The first objective of this library is to make getting and visualizing census (and ACS) data an easy process for the user. If the user wants something more advanced, they will probably need to write some of their own mapping / coloring methods.
We want for this library to "just work" and be a really good starting place for working with census data.
Status table of what has main functionality has already been developed
Method | Description |
---|---|
get_shapefile |
Finds and downloads/unzips shapefiles from the census ftp site |
make_map |
Takes in data table, shapefile path, and constructs a nice looking leaflet map |
misc utilitis |
Might be useful for others, not sure what to expose |
Proposing that these methods (or ones that look similar) are developed are exposed to the user. Example workflow below. Note that right now this just focuses on ACS data, though the scope should probably increase to include decennial census data too.
>>> import bbd
>>>
>>> bbd.explore_acs(...) # View what data the ACS has to offer at a particular geography/time
>>> bbd.explore_acs(...).search("income") # Find relevant variables within ACS data
>>>
>>> bbd.get_acs(...) # Get ACS data (in table-like format) for specific variable(s), geography, time
>>> bbd.make_acs_map(...) # Generate interactive/colored leaflet map for specific variable(s), geography, time
>>>
>>> bbd.make_map(...) # Generates leaflet map based on explicit data/shapefiles. Called by 'make_acs_map'
First, you'd want to explore the data available to you. For this, you'd need to specify the geography that you are interested in and how you would want the data broken down.
>>> vars = bbd.explore_acs(state="CO", view_by=bbd.COUNTY)
found 1560 variables for the state of Colorado, broken down by county
Variable Name Variable Label Variable Description
---------------------------------------------------------------------
D06_001 Med. Household Income Median Household Income
... ... ...
... ... ...
It'd also be nice to not specify how you want it broken down and instead have the table spit out ALL info available, with another column describing which level the data is available at. Not as high of priority, as this will likely require a good bit of effort.

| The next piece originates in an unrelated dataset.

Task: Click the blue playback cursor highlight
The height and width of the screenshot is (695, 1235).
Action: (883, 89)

This is likely going to be a lot of information (a lot of rows in the table). Seems like you would get a lot of utility out of adding some kind of "search" or "lookup" function.

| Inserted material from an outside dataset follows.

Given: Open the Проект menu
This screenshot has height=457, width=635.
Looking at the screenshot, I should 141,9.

>>> # The following will only display rows with a label that
>>> # contains "income"
>>> vars.search("income")
found 5/1560 variables matching "income" for the state of Colorado,
broken down by county
Variable Name Variable Label Variable Description
---------------------------------------------------------------------
D06_001 Med. Household Income Median Household Income
... ... ...
... ... ...
You would use this search function to find the relevant variable that you want, and be confident that there is data for it at the level and geography you are interested in.
Now that we know which variable (or variables) we are interested in, you have a few options. For example, you might want to simply tabulate that census variable.
>>> from pprint import pprint
>>>
>>> table = bbd.get_acs(state="CO", variable="D06_001", view_by=bbd.COUNTY)
>>> pprint(table)
{
"GEOID": [...]
"NAME": [...]
"D06_001E": [...]
"D06_001M": [...]
}
Worth noting that whenever calls are made to big tables they (can be | are by default) cached into some kind of working directory (perhaps defaults to $(HOME)/.bbd/ or something). Same goes for the shapefiles that get pulled and unzipped from the census ftp.
Once the user has this data cached, they've taken a look at the table and know it's good stuff, they should be able to make a map using the same inputs.
>>> table = bbd.make_acs_map(state="CO", variable="D06_001", view_by=bbd.COUNTY, save_to="map.html")
This method should grab the same data as get_acs
, and also pull the relevant shapefiles from the census ftp. (There is already a method to grab and unzip shapefiles from that site.) Then it'll simply join the data table with the shapefile on the GEOID and generate a leaflet map with make_map
.
Of course, if the user wanted to they could also call make_map
on their own if they had specific processing they wanted to first do with either the shapefiles or the data
>>> table = bbd.get_acs(...)
>>> # process table
>>>
>>> shapefile_path = bbd.get_shapefiles(...)
>>> # process shapefiles
>>>
>>> bbd.make_map(table, shapefile_path, "map.html")